L’actuel modus operandi de l’Etat islamique (EI) a quelque chose d’inédit si on le compare à celui de son « rival » Al-Qaïda. La décapitation du français Hervé Gourdel par l’EI, le quatrième depuis James Foley au mois d’août, démontre entre autres que le but poursuivi par les djihadistes dans la prise d’otage n’est plus vraiment le même.
Les Soldats du Califat (Jund Al-Khilafa) qui ont exécuté Hervé Gourdel en Algérie – juste après l’appel de l’EI à engager des représailles à l’encontre des ressortissants des pays de la coalition internationale – sont en effet une dissidence d’AQMI (Al-Qaida au Maghreb Islamique), qui a décidé de rejoindre l’EI cet été : « On les connaît depuis l’été 2014, remarque Alain Rodier, directeur de recherche auprès du Centre français de recherche sur le renseignement, au micro de Radio Vatican. Mais [les Soldats du Califat] sont présents dans les forêts de Boumerdès et de Tizi Ouzou depuis de très longues années, il ne s’agit pas d’une nouvelle unité. C’est vraiment une unité qui a basculé. »

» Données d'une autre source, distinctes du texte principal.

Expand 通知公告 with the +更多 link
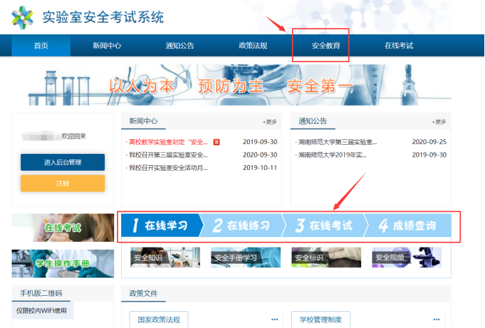 (439, 122)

Il semblerait en effet que la nouvelle réalité imposée par l’EI pousse les divers groupes islamistes à reconsidérer leur allégeance à Al-Qaïda. Dans ce cas précis, outre la galvanisation que peut susciter l’idée d’un califat à l’échelle mondiale, ce choix de ralliement suivrait avant tout des intérêts économiques : ces djihadistes algériens espèrent très probablement obtenir des subsides de l’Etat islamique, plus généreusement financé qu’Al-Qaïda. Le groupe, jusqu’alors inconnu du reste du monde, a fait sienne la nouvelle stratégie communicationnelle de Daech. « Jusqu’à maintenant, poursuit Alain Rodier, quand des otages étaient décédés en détention, c’était généralement, et malheureusement, de mort naturelle, parce que l’objectif des terroristes est de tirer un maximum de ces otages : faire libérer des prisonniers, obtenir des rançons, etc. Nous sommes désormais entrés dans une nouvelle phase, une phase de propagande, qui s’est hélas cristallisée dans l’exemple des [quatre] martyrs qui ont été décapités par l’EI : l’image est présente dans tous les esprits ».

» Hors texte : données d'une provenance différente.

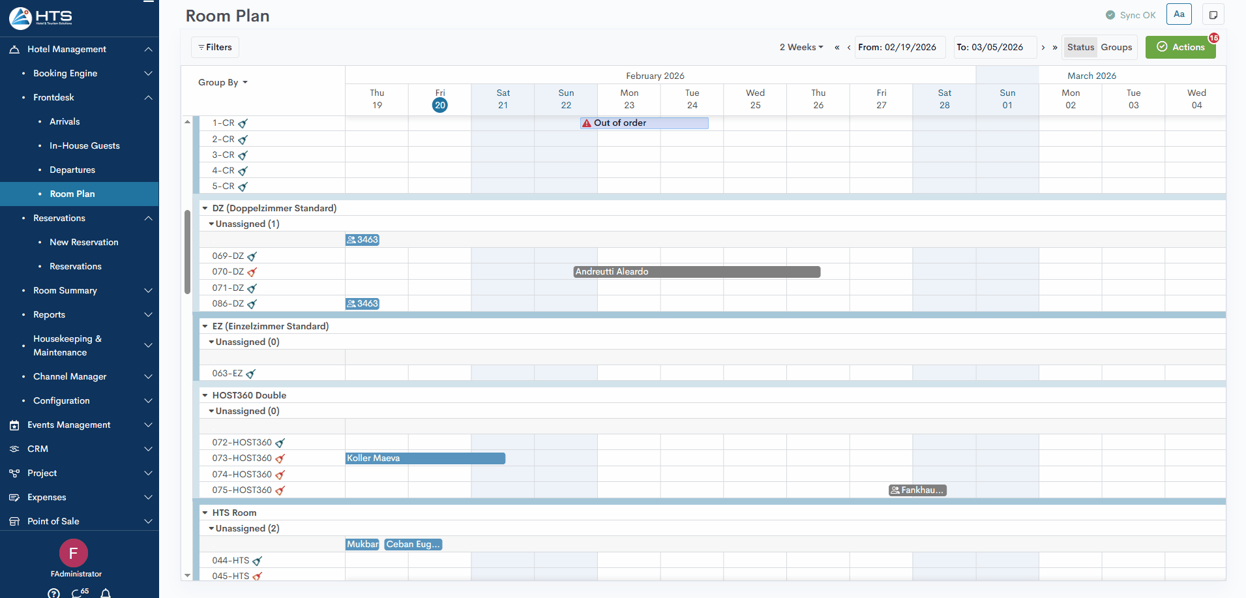Click the broom status icon beside 1-CR
Screen dimensions: 1246x598
[243, 123]
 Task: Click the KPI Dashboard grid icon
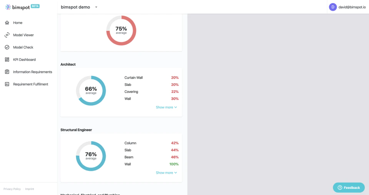[x=7, y=59]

Pour François-Bernard Huyghe, directeur de recherches à l’IRIS, le choix de la décapitation systématique est révélateur du « sens symbolique » que les djihadistes du Califat tentent d’attribuer à leurs crimes : « Dans leur esprit, l’otage s’apparente à l’agneau du sacrifice. C’est une exécution, un acte de justice. Nous sommes les criminels, et l’otage est condamné au nom d’une sentence. Donc il doit être décapité ».